EXERCISE DETAILS
Output exactly the lines from the one containing "The height and" through the final line of the entries below, both included, and skip the pictures.

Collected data
§ §
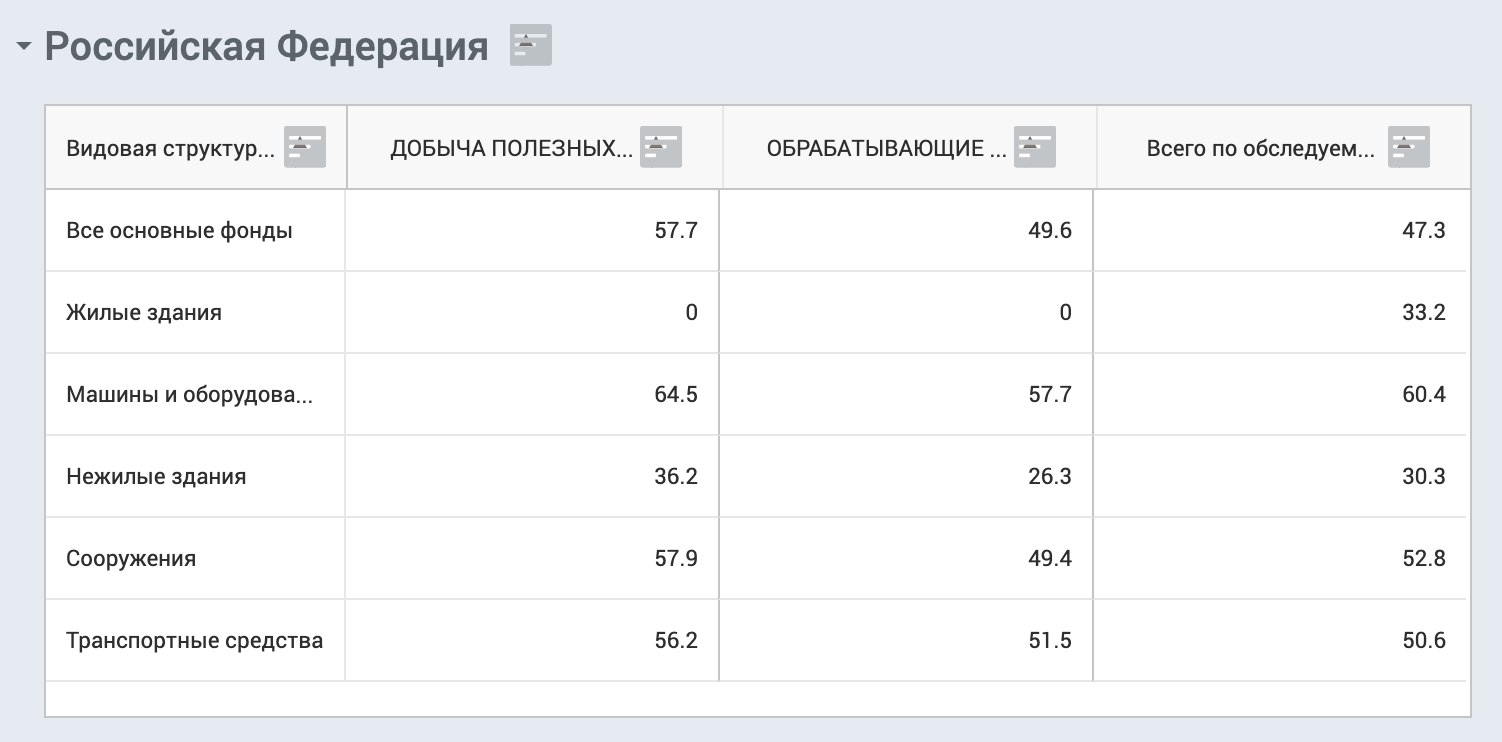Image resolution: width=1502 pixels, height=742 pixels.
Task: Click sort icon in Всего по обследуем column
Action: pos(1408,147)
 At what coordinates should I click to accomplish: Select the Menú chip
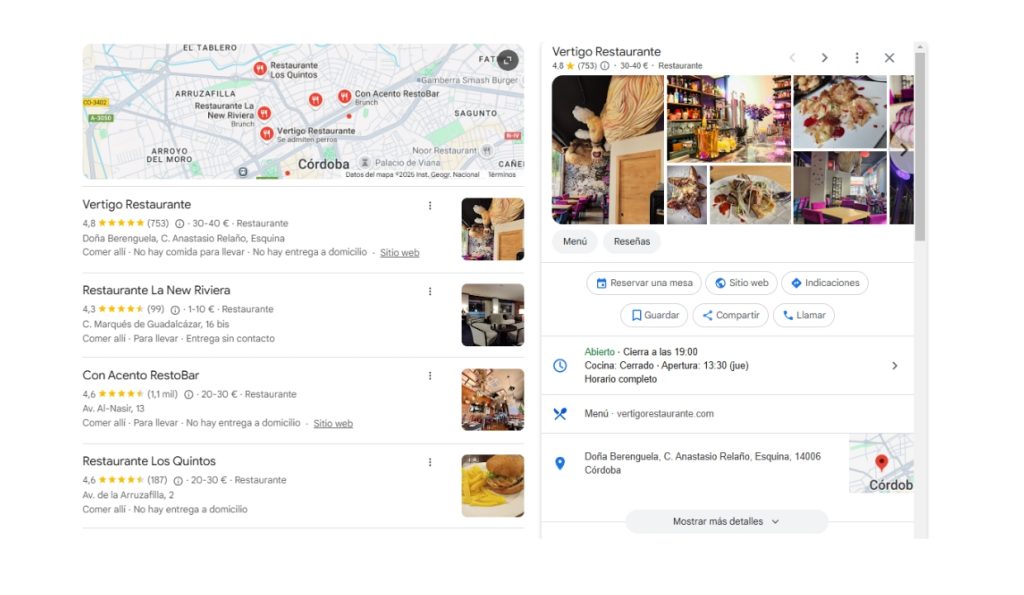click(x=575, y=242)
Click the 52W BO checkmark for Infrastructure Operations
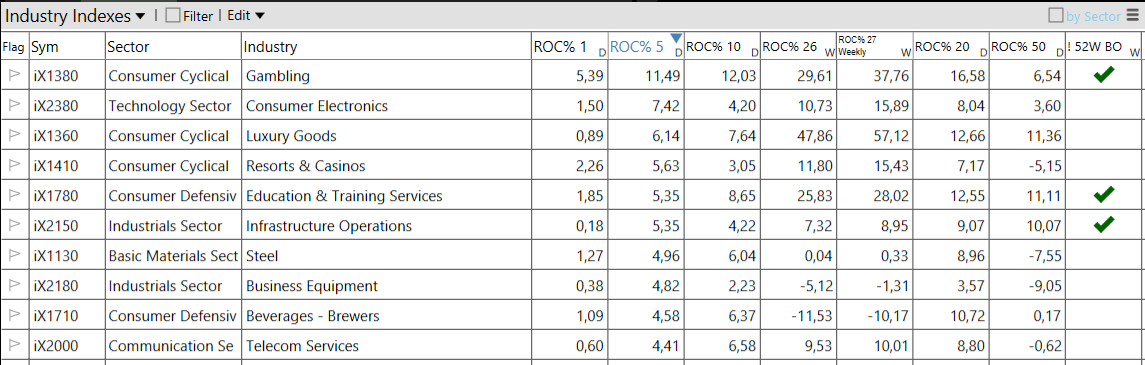Screen dimensions: 1145x365 (x=1103, y=225)
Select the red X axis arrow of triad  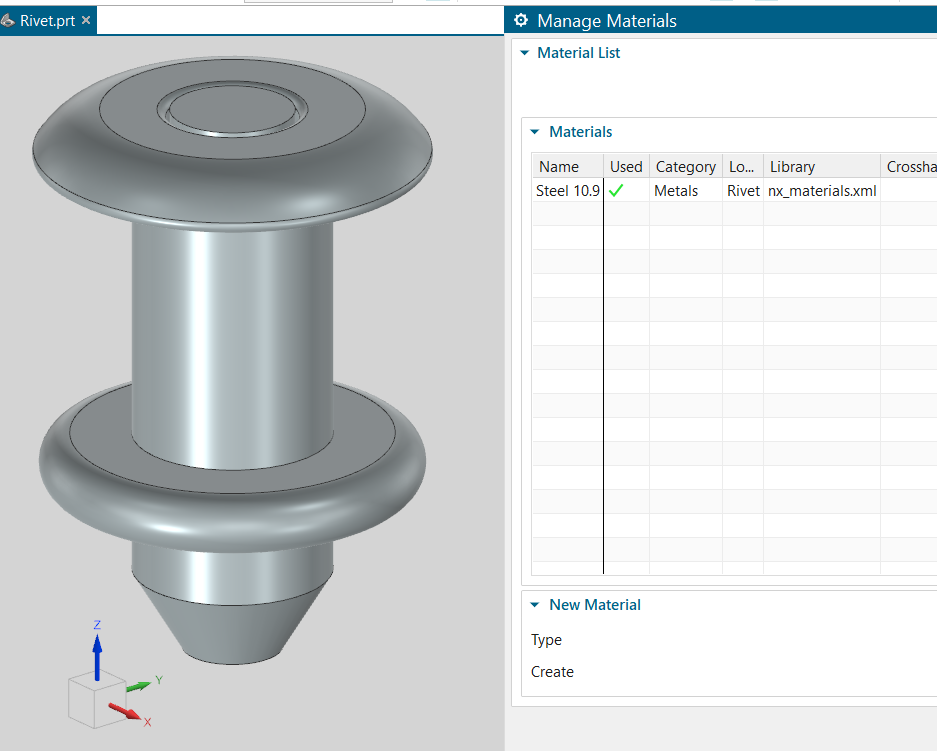tap(126, 711)
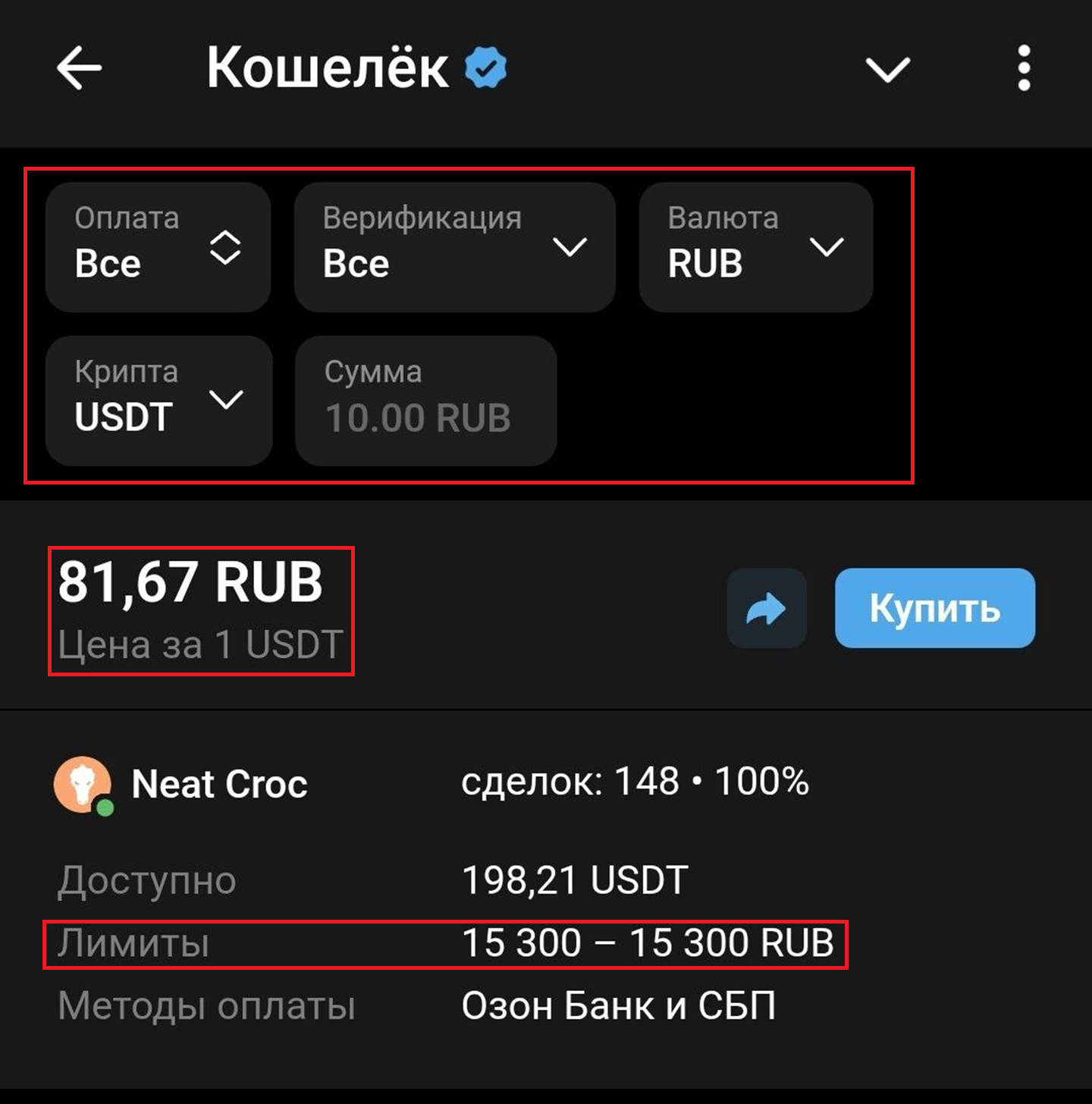Click the Лимиты 15 300 RUB row
The image size is (1092, 1104).
[x=445, y=944]
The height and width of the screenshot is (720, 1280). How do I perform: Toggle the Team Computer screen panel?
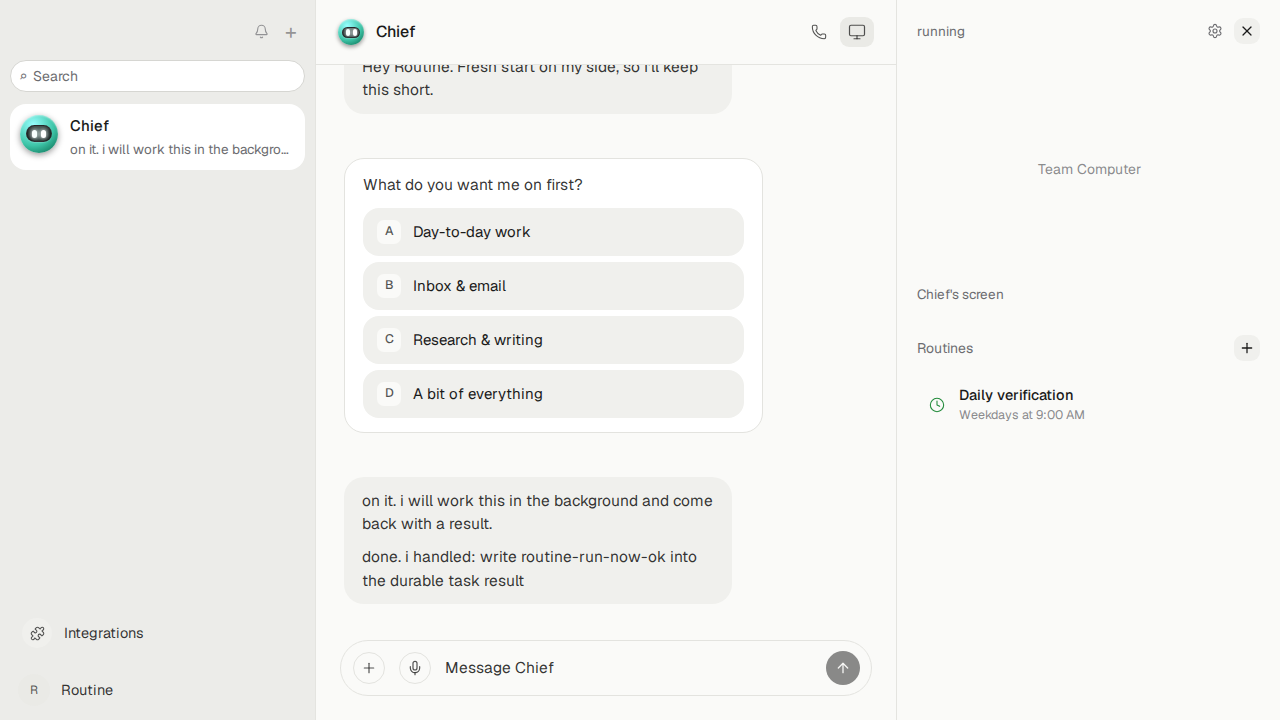pos(857,32)
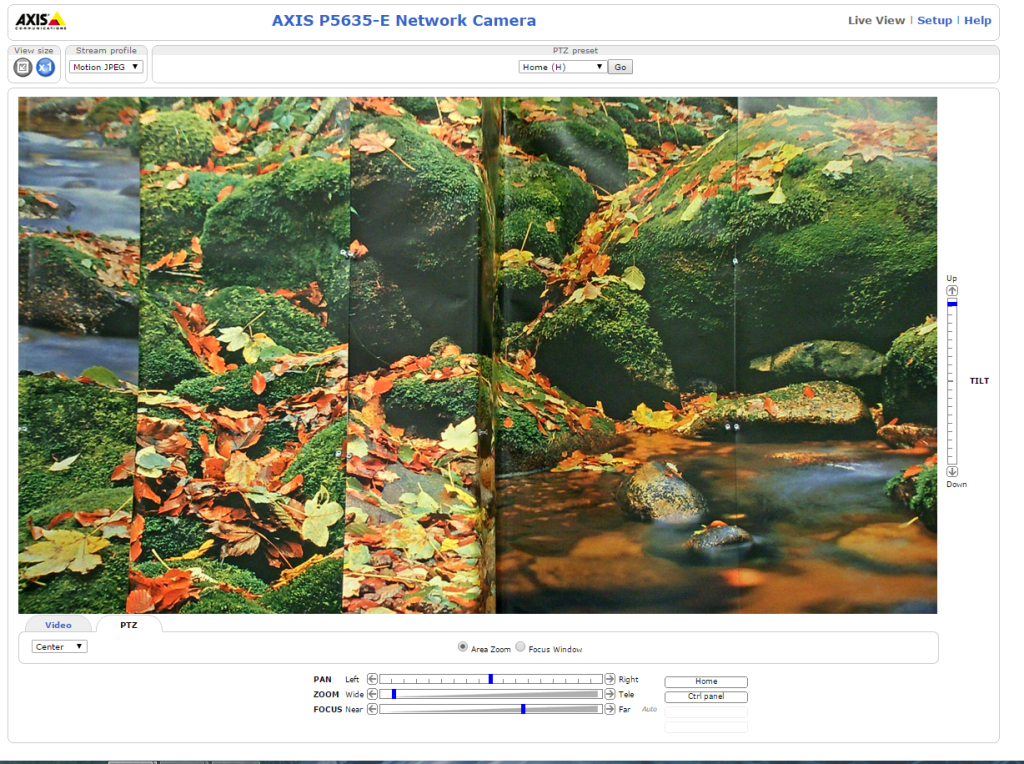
§ §
SOLUTION TO THE EXERCISE
The height and width of the screenshot is (720, 1280). How do I perform: Toggle the Team Computer screen panel?
pos(857,32)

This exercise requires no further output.